## Exercise text
The Fault in Our Stars – Review

I did NOT cry reading this book.
I did get that big lump you get in your throat right before you cry.
Yes, I had a hard time functioning while I was reading this book. I would answer the phone and find myself choking on my first few words.
Yes, I will go see the movie, and hopefully, maybe, cry during it.
I can, without a doubt say, that I haven’t read something this moving, and this inspiring in a while. I’m baffled and exceptionally surprised that this is a YA novel. With its serious themes and unique voice, The Fault in our Stars brings to readers a little insight about living your life, not for yourself but for others.

Sixteen year old Hazel Grace Lancaster is living with an incurable cancer. The rest of her life has been decided for her and plays out in its little routine. All of that changes when she meets cancer survivor Augustus Waters at a support group, and he shows her how different her life can be, even when living with cancer.

I can’t understand how this book is for young adults. If teenage me read this book I don’t know that I’d understand the concepts, themes and underlying meanings half as well as I do now. This book was just SO DEEP, the kind of deep that speaks to you on emotional levels – the kind that causes grown men and women to cry from this literary masterpiece. And I mean UGLY CRY.

## Work task
Continue the review of The Fault in Our Stars from the end of its last paragraph.

## Recorded information

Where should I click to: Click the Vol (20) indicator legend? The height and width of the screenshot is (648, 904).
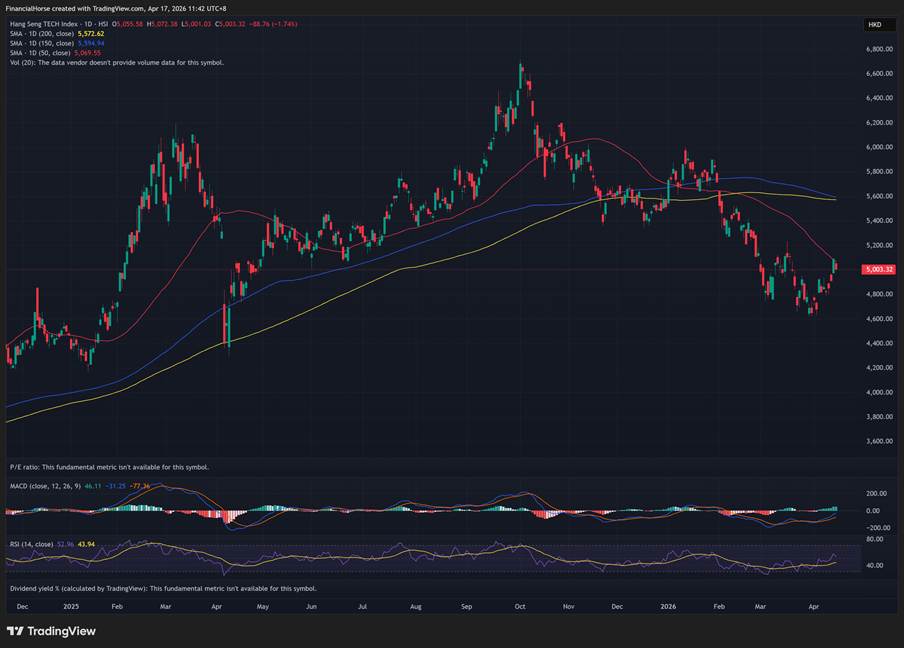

## Task response
Hazel Grace, (because I can’t just call her Hazel), is an extremely unique and interesting character. She has a very odd, and intelligent way of speaking, far more superior to any sixteen year old I’ve ever met or have known. It’s even more strange that she and Augustus “Gus” Waters share such similar interests and similar way of looking at the world and communicating through their odd intellectual banters. It’s the kind of conversations you wish you could have with someone, who is the same intellectual level as you – that’s sexy.


Author John Green

One thing that I noticed, and I did discuss this with another author who also read the book, is that the book feels manipulative. Green has this method of writing and directing a story that makes it so the reader will feel a certain feeling WHEN HE WANTS THEM TO FEEL IT and not as a suggestion. The story seems to be presented in a way that, in a certain section he wants you to feel something here, but not in this chapter, in the next one. The writing seems to manipulate your feelings, almost forcing you to feel something. Other novels I’ve found have presented their writing and material to you and say, “here’s my writing, do you feel anything while reading this?”, giving the reader the option of having that particular piece of writing affect them emotionally or not. Not saying that this is a negative criticism, only something that I noticed while reading.

There isn’t much to say about Augustus, or there’s too much to say about him. I found him a very confusing character at first, wondering what his motives were, wondering if he was just crazy, or if this was some evil ploy to get close to Hazel. The further I got into the book the more I realized their relationship was more than companionship and friendship. We got to watch as these two teenagers fell in love, even though the most unlikely of circumstances, and have each touched each other’s souls just by loving one another.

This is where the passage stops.